Supplied records: Begin
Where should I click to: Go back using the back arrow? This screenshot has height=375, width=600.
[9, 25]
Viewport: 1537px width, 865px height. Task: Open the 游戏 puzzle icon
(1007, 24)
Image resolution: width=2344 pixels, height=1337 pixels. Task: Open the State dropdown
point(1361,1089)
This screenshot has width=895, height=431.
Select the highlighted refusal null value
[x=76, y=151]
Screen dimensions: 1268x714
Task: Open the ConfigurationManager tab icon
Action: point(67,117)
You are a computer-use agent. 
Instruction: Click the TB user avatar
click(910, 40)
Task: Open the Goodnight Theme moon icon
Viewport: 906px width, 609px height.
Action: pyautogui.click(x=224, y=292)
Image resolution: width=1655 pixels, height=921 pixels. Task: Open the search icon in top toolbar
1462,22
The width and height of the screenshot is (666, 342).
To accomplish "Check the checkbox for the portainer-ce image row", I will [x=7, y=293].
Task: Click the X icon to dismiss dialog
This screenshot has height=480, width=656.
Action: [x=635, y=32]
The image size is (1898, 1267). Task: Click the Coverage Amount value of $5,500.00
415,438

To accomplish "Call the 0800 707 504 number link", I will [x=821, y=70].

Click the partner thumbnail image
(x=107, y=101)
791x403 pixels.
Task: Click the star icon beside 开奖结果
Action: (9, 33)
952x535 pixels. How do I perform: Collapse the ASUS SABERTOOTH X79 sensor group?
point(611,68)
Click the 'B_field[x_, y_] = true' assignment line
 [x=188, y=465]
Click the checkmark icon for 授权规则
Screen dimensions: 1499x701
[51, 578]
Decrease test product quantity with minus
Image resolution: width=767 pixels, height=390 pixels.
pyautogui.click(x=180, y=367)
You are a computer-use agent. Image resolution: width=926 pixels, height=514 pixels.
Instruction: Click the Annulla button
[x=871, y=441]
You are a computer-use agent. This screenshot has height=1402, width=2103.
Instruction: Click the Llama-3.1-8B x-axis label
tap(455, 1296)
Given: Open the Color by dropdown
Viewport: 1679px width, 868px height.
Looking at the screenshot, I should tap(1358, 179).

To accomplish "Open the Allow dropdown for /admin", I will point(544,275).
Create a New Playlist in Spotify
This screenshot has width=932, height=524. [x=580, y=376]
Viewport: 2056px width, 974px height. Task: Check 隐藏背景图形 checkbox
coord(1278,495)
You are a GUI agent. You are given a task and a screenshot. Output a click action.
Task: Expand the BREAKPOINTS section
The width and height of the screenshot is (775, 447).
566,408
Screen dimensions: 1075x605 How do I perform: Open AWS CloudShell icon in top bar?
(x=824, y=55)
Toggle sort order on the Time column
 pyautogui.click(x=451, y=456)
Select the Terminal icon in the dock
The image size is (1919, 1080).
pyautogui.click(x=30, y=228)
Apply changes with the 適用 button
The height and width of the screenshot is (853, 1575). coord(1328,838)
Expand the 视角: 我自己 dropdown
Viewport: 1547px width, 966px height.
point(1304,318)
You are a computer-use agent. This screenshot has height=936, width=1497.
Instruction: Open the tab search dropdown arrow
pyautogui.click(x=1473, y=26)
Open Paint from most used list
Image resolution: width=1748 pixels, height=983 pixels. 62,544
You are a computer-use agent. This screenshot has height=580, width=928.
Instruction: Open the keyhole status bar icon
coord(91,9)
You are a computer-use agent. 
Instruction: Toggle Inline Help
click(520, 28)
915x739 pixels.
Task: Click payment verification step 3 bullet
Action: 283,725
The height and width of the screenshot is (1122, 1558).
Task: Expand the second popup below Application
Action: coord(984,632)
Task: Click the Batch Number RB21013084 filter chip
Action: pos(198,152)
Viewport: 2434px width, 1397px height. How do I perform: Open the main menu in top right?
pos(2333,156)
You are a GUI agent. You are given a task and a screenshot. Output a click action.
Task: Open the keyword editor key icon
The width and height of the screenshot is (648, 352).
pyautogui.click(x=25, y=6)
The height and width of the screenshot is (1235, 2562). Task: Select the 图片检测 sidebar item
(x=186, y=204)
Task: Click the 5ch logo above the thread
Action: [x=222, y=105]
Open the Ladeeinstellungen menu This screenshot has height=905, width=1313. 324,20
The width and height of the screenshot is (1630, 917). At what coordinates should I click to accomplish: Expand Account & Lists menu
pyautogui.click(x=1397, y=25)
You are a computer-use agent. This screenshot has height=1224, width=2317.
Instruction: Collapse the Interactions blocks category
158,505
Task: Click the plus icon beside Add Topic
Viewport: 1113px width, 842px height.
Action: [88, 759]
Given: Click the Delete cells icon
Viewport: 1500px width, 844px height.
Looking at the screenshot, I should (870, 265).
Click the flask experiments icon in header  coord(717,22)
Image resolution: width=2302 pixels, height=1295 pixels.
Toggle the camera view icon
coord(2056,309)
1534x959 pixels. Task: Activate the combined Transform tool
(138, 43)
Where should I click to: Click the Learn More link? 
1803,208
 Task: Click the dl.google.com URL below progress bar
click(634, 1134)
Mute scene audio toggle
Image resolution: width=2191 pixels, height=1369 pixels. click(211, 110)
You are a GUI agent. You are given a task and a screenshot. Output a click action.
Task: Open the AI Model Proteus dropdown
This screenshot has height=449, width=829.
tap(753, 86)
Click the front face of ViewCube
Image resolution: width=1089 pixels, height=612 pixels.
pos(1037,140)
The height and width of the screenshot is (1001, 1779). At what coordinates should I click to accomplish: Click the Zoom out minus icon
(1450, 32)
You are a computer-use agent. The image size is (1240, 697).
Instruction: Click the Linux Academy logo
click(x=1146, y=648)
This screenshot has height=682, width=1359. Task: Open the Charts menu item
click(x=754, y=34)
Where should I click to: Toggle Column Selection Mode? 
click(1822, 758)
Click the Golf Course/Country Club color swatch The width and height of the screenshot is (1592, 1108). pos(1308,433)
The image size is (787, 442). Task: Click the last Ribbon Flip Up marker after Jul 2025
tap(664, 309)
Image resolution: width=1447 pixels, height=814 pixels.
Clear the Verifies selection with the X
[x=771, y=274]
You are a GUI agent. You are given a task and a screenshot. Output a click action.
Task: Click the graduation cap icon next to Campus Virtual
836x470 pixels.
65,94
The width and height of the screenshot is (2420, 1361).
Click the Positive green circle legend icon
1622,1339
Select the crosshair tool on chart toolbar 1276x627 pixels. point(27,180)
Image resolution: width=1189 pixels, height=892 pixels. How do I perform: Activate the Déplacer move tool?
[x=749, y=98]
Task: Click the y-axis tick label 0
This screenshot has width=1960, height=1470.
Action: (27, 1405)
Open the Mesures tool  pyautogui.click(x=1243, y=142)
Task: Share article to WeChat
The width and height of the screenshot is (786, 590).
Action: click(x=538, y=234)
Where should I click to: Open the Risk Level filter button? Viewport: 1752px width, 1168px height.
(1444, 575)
Supplied records: End
Take every line above that includes the string "computer" and return it.

**Output of the task:**
You are a computer-use agent. 
You are a computer-use agent. Image resolution: width=926 pixels, height=514 pixels.
You are a computer-use agent. This screenshot has height=1402, width=2103.
You are a computer-use agent. This screenshot has height=936, width=1497.
You are a computer-use agent. This screenshot has height=580, width=928.
You are a computer-use agent. 
You are a computer-use agent. This screenshot has height=1224, width=2317.
You are a computer-use agent. The image size is (1240, 697).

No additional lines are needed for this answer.